The key scene of the episode arrives when adoptive sisters Ashley Bayer-Boatwright (Hinton), an adult Black woman, and Kristen Bayer-Boatwrights (Sosie Bacon), a white teen, are arrested outside of a Planned Parenthood. Although Kristen is the one who assaulted a cross-wielding anti-choice racist, Ashley, a well-off e-commerce entrepreneur in white parents, is the one who is treated like a career criminal at the police station.
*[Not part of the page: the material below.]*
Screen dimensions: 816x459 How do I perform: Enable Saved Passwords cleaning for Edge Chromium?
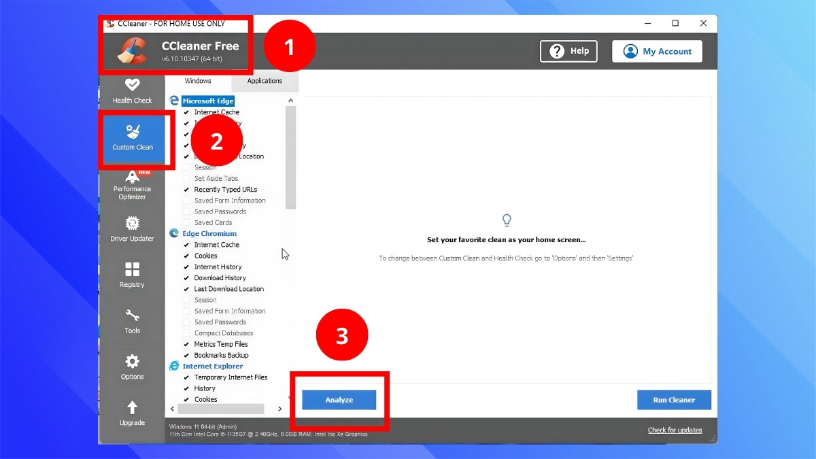pos(185,322)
Whenever I hear people talk about not seeing color ... my heart understands their intentions and my only response is: 'but the world does.'

Jerrika Hinton
She’s interrogated for owning an expensive leather bag — “I didn’t steal it if that’s what you’re thinking” — attacked for having a tampon in said bag, essentially and aggressively fondled during a body search, and, as a final slight, forced to remove her wig. It’s a long, slow journey of purposeful dehumanization. We know this because Ashley's “nasty” experience, to use Hinton’s own word, is intercut with little sister Kristen’s, which is filled with laughter, jokes, and the most innocent of pat downs. “Wait, that’s it?” the young woman disappointedly asks at the end of the booking process. Ashley, on the other hand, is near tears. At this moment it’s hard to forget the fact Sandra Bland died in police custody after finding herself there for a similarly innocuous reason.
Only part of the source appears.